Sir John Bond, new chairman of Vodafone, on Tuesday expressed support for Arun Sarin, but cautioned his performance would be under “constant review”.

Mr Sarin suffered embarrassment when investors with 15 per cent of Vodafone’s shares either voted against his re-election as chief executive or abstained at the mobile phone company’s annual meeting. It is thought to be the biggest protest against a Vodafone director to date.

The company suffered further discomfort when investors holding 20.2 per cent of its shares voted against its remuneration policy or abstained.

Sir John said he “subscribed” to comments by Lord MacLaurin, Vodafone’s outgoing chairman, who voiced strong support for Mr Sarin but warned he had to deliver results on the company’s new strategy.

Some of Vodafone’s big investors critical of Mr Sarin look to Sir John, former chairman of HSBC, for a swift review of the board, and to decide whether to replace the chief executive.
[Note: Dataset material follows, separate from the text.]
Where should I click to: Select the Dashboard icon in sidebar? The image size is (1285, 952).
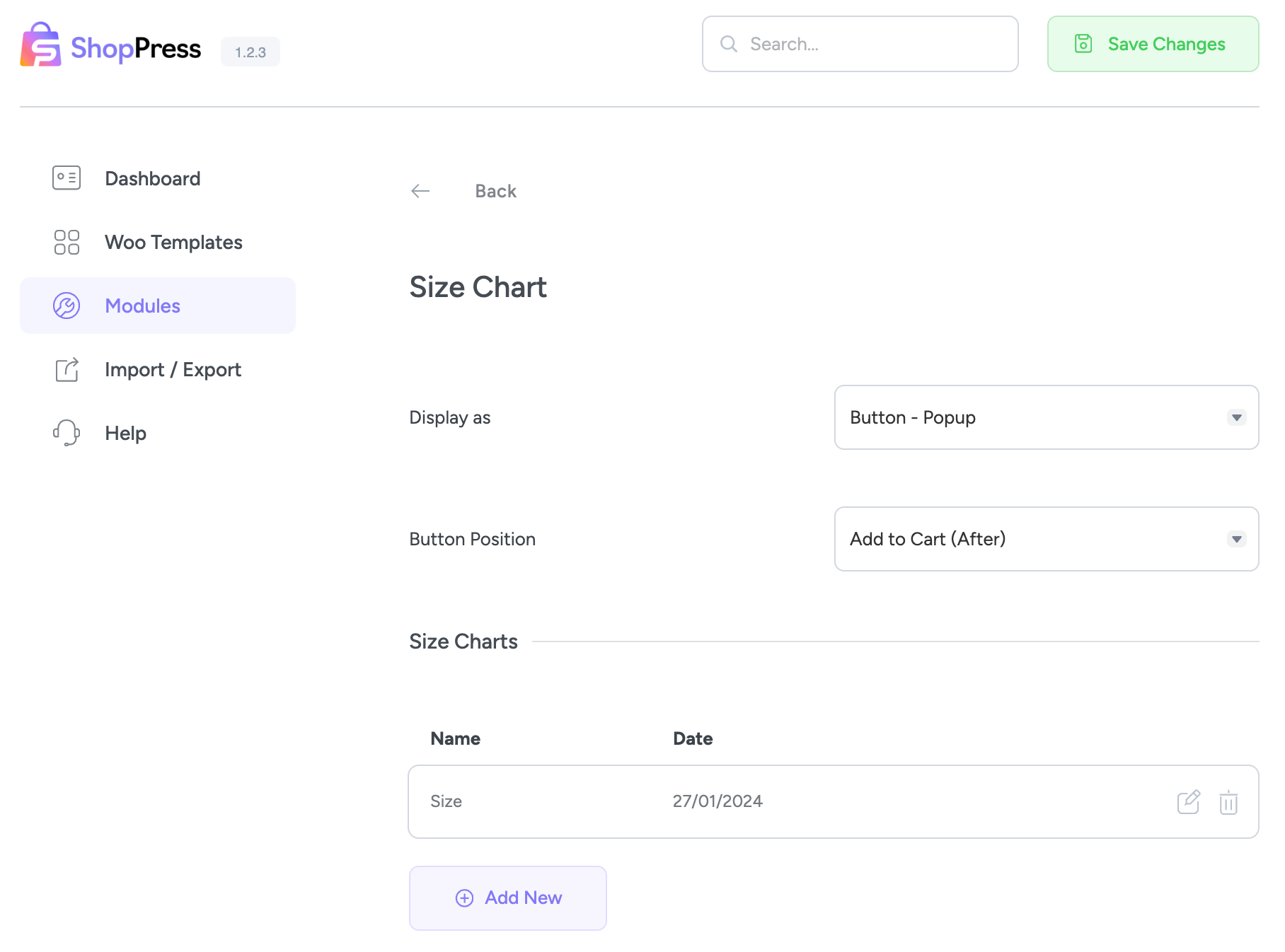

Sir John said: “Wherever you work in the world, the performance of management is under constant review.”

Mr Sarin’s re-election as chief executive was opposed by three of Vodafone’s top 10 investors: Hermes Pension Management, Morley Fund Management and Standard Life Investments. Some big investors also abstained.
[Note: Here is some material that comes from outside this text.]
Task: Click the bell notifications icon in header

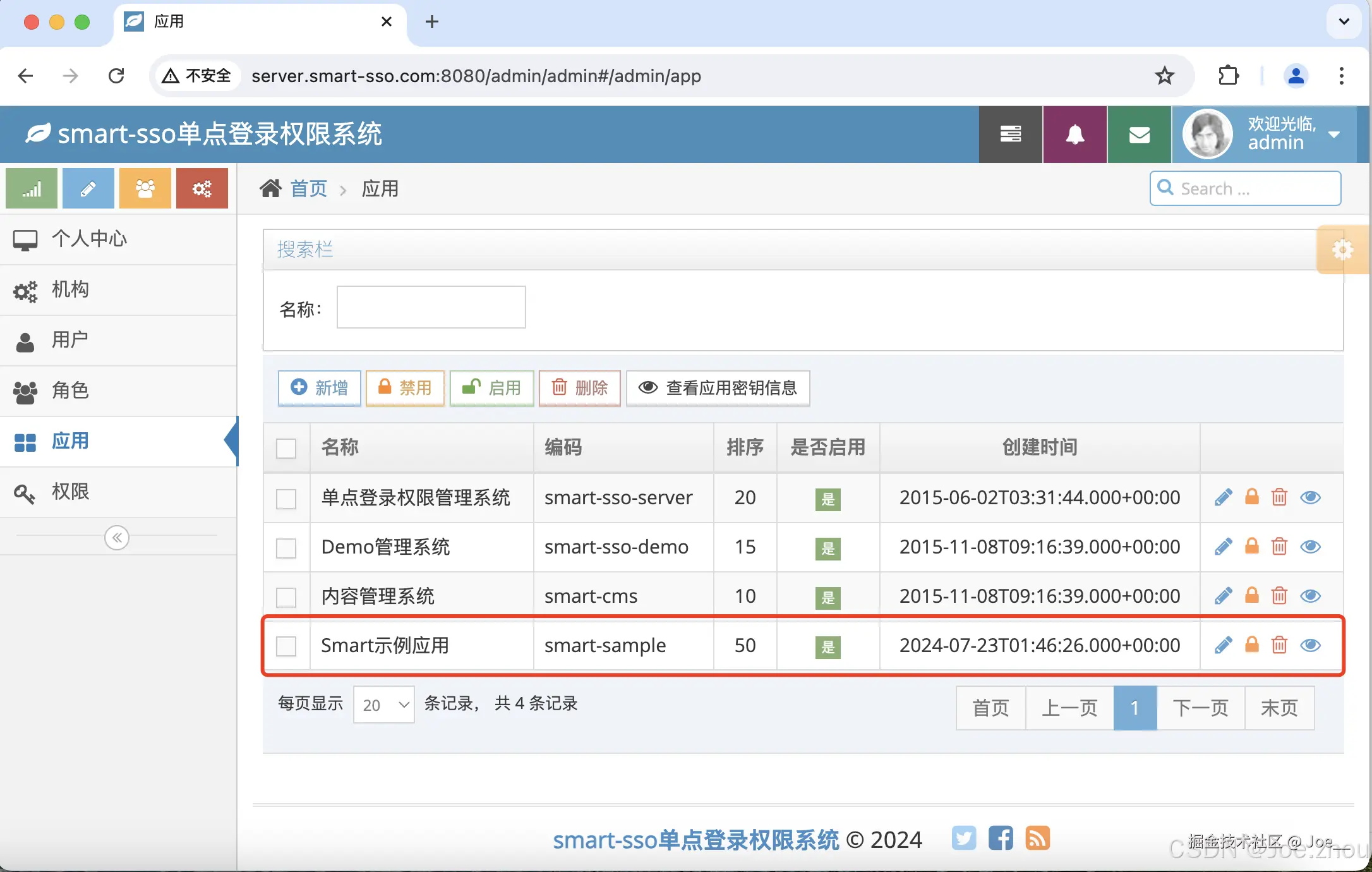Action: click(x=1074, y=135)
Some investors have become increasingly critical of Mr Sarin since Vodafone warned last November of slowing revenue growth and reduced profit margins. In May it announced a record pre-tax loss for its 2006 fiscal year of £14.9bn.

Mr Sarin, who insisted he was listening to investors, said: “85 per cent of the people who voted said ‘the strategy of the firm, the direction of the firm, is fine’.”

Investors complained about Vodafone’s remuneration policy because it plans to cut the earnings growth targets that management must hit for share option awards from 8 to 16 per cent in 2006 to 5 to 10 per cent for 2007.

Investors with 6 per cent of Vodafone’s shares voted against re-election of Luc Vandevelde, chairman of the remuneration committee, or abstained.

Standard Life, which voted against Vodafone’s remuneration policy, said its stance reflected “the importance we attach to leadership at Vodafone and our concerns about Vodafone’s remuneration policies, which in our opinion provide significant rewards for achieving unchallenging performance conditions”.

Insight Investment Management, another of Vodafone’s top 10 investors, backed Mr Sarin.

Vodafone shares closed ½p higher at 115.75.